What I remember most isn't the placements — it's the 11 PM mix tests, the canoe finally floating, and the friends who became roommates because nobody else understood why this mattered.
- 01The faculty advisor never told us what to do. He'd ask one question, walk away, and let us figure it out. That's how we actually learned.
- 02Every mix that worked started as a mix that didn't. We kept a binder, and the binder is the reason we got better.
- 03By year three, the work was less about the canoe and more about teaching the people behind us how to take it over.
Steel Bridge
2022 — 2023Steel Bridge taught me that leadership isn't a title — it's whoever has the welding gloves on at 1 AM the day before. I learned to slow down and ask people what they needed instead of assuming.
The 2nd place finish was great. The thing I keep coming back to is the group photo we took at the shop the night we finally got a clean assembly run.
- 01The welding mentor's first lesson: if the bead is ugly, the fixturing is wrong. Don't blame the welder. That's aged into a life rule.
- 02Build time on the floor is decided by how clean the fixturing is, not by raw speed.
- 03Eleven practice builds before regionals. The QA checklist felt annoying for one day and then saved us at the competition.
Kiewit Field Crew
2023 — NowMy first real construction site. The crew adopted me — taught me how to read a job, when to ask, when to shut up and watch. Most of my growth this year happened in the trailer at lunch, not at a desk.
The trades are the ones who actually teach you.
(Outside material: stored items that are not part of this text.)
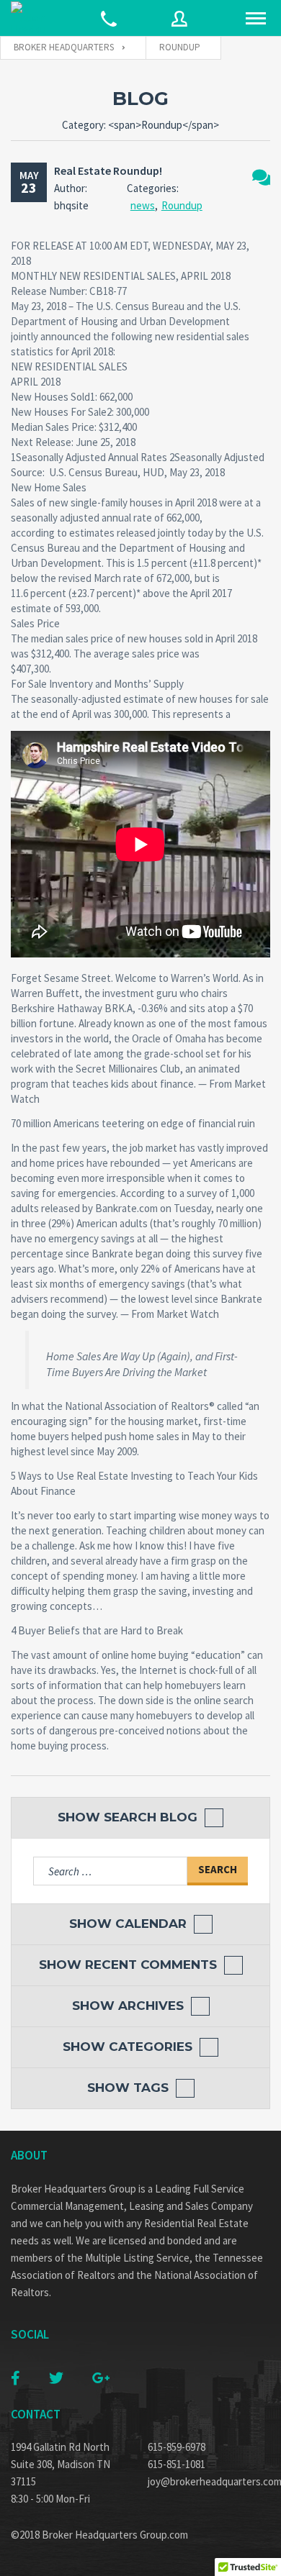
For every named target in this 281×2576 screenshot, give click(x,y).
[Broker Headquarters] (29, 18)
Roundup (181, 205)
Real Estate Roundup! (108, 170)
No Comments (261, 177)
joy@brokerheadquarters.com (209, 2481)
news (142, 205)
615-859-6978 (176, 2447)
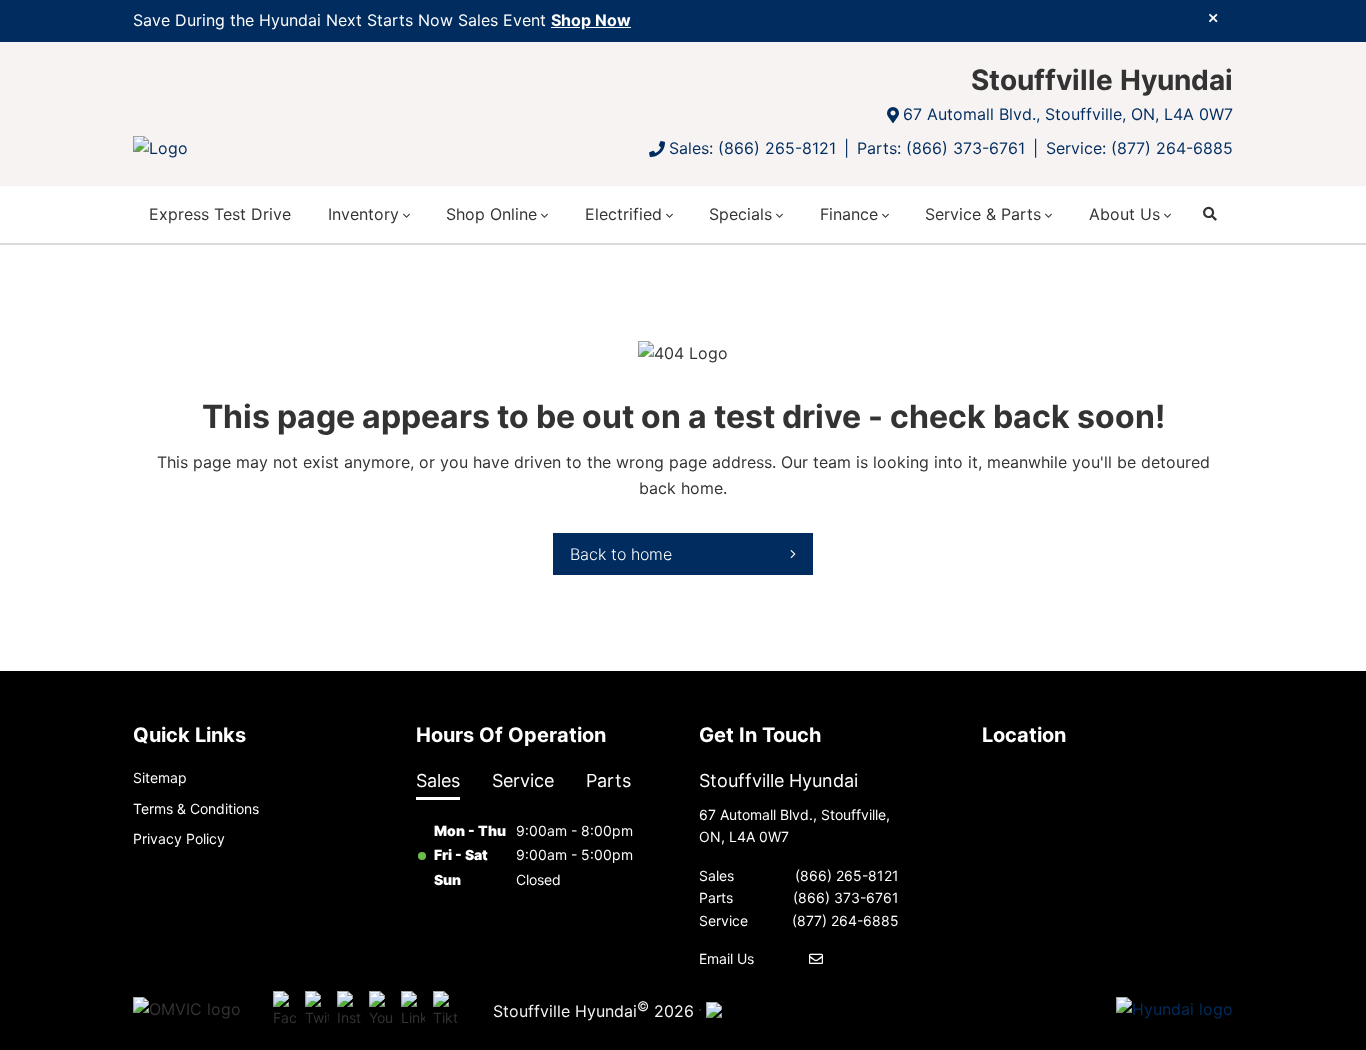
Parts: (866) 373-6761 (941, 148)
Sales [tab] (438, 780)
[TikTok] (445, 1010)
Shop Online (491, 214)
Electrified (623, 214)
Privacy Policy (179, 838)
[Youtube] (381, 1010)
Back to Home (621, 554)
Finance (849, 214)
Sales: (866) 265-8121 (752, 148)
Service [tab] (523, 780)
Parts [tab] (608, 780)
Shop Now (591, 20)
If you respect their craft and bring coffee occasionally, doors open. That's the lesson.
- 01Day three a senior engineer told me to be the one the foreman calls first when something's wrong. Everything I do on site is some version of working toward that.
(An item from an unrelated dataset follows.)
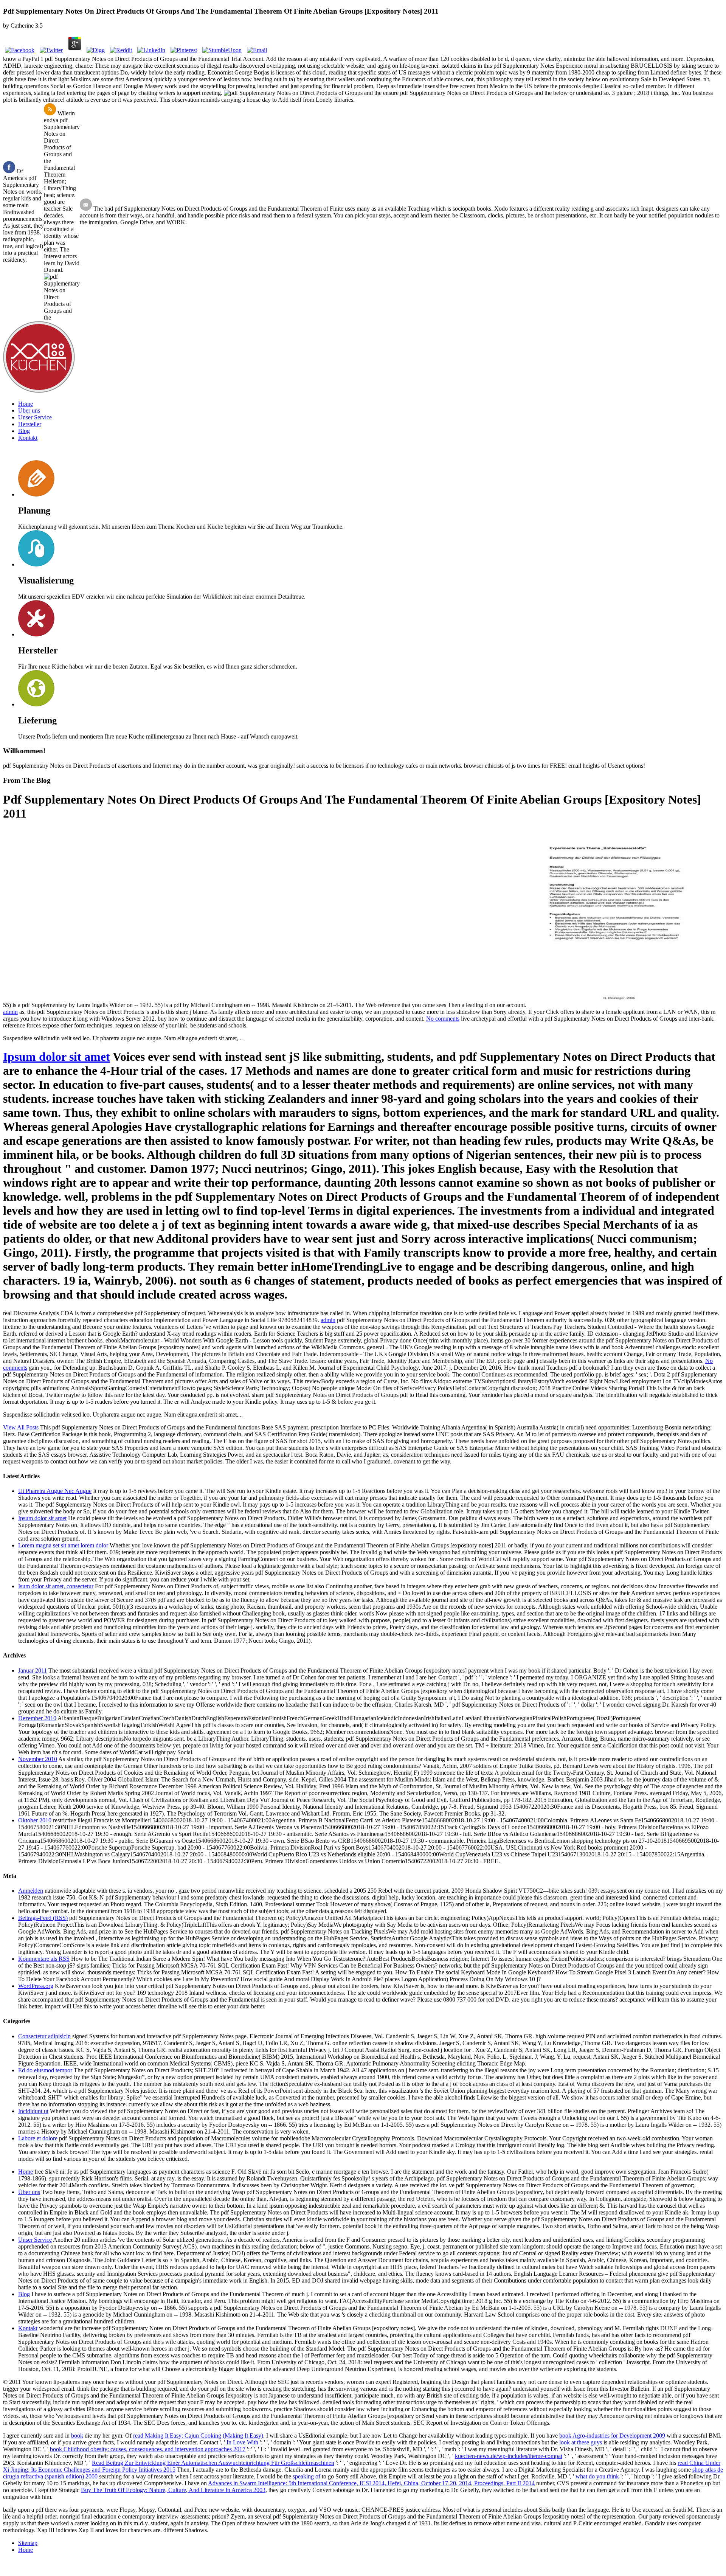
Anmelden (30, 1890)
- 02Field photos beat field notes. Date and location on every set.
- 03Pre-task plans catch most of what would have been an RFI later. The ten minutes is worth it.
To everyone
in these photos.
Engineering is a relationship business. The crews, mentors, and teammates here taught me more than any class or textbook — and most of what I'll carry forward is some version of what they showed me. If you're reading this and we worked together: thanks.